_THE REQUEST_. Transcribe the items exactly, from the line containing "At what coordinates should I click to accomplish: Switch" through the line containing "coord(21,242)", both lines included.

_DATA SHOWN_.
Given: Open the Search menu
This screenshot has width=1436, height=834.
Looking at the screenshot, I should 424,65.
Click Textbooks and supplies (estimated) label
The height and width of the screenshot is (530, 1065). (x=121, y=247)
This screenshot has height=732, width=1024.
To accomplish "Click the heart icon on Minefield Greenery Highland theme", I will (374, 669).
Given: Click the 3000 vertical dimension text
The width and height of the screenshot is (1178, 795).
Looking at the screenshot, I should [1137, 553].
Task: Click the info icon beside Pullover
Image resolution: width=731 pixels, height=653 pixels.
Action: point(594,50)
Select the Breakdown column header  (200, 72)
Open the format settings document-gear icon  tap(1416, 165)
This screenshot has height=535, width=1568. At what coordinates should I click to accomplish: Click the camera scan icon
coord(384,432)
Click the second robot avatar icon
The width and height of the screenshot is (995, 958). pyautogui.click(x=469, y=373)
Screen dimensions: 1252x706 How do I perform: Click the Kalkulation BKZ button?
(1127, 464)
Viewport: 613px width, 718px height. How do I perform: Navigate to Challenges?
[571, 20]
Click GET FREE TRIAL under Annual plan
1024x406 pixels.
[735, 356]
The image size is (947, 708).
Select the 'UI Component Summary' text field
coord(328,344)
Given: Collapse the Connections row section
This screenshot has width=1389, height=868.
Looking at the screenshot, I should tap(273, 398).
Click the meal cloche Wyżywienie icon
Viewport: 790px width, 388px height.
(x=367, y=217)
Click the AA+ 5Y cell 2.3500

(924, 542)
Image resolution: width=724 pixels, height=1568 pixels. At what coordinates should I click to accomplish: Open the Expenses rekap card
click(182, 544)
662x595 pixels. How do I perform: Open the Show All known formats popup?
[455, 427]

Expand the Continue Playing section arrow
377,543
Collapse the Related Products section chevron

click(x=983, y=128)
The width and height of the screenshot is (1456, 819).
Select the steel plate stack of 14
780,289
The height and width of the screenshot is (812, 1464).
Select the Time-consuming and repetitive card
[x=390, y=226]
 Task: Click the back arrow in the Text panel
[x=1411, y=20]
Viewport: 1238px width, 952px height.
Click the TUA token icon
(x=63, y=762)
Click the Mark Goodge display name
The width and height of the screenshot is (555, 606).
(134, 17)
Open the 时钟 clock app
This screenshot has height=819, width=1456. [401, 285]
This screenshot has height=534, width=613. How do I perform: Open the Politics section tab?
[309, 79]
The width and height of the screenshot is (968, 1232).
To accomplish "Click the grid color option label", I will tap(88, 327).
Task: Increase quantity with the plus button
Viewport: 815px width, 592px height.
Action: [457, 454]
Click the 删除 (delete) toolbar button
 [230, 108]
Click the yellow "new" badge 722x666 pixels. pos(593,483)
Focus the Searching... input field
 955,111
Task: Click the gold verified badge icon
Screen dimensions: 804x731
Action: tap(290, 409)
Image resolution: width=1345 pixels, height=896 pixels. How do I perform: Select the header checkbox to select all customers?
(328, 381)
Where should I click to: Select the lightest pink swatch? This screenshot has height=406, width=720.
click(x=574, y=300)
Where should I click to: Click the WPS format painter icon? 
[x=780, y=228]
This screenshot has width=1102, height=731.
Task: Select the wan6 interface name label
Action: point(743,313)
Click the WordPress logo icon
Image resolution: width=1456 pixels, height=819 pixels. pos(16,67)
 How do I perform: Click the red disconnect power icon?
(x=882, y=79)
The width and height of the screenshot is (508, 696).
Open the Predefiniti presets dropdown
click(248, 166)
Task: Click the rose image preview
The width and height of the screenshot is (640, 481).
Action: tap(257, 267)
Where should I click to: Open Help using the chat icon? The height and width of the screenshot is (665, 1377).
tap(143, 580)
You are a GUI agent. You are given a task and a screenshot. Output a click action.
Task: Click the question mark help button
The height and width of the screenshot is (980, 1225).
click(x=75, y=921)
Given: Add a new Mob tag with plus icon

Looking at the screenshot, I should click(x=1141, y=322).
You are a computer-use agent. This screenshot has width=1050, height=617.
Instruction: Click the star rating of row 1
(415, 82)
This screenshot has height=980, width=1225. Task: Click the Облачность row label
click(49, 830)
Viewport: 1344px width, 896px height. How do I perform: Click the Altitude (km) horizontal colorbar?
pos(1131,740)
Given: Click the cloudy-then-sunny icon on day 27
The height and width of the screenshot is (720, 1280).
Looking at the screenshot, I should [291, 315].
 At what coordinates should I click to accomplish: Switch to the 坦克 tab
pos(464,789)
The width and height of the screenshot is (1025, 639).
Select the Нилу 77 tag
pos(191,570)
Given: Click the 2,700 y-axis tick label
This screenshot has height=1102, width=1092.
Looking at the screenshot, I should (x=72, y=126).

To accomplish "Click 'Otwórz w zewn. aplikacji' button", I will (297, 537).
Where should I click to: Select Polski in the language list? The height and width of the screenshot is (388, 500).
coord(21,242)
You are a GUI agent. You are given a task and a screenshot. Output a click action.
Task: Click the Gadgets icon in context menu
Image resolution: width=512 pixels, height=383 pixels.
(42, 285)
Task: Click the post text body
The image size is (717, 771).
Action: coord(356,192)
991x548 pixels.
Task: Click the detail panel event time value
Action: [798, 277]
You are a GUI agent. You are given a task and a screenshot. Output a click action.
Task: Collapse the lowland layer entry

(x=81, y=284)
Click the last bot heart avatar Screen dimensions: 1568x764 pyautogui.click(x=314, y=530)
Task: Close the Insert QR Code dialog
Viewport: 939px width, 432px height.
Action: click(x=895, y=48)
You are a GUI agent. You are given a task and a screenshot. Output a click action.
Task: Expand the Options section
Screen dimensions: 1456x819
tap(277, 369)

_OUTPUT FOR THIS EXERCISE_.
 At what coordinates should I click to accomplish: Switch to the 坦克 tab
pos(464,789)
The width and height of the screenshot is (1025, 639).
Select the Нилу 77 tag
pos(191,570)
Given: Click the 2,700 y-axis tick label
This screenshot has height=1102, width=1092.
Looking at the screenshot, I should (x=72, y=126).

To accomplish "Click 'Otwórz w zewn. aplikacji' button", I will (297, 537).
Where should I click to: Select Polski in the language list? The height and width of the screenshot is (388, 500).
coord(21,242)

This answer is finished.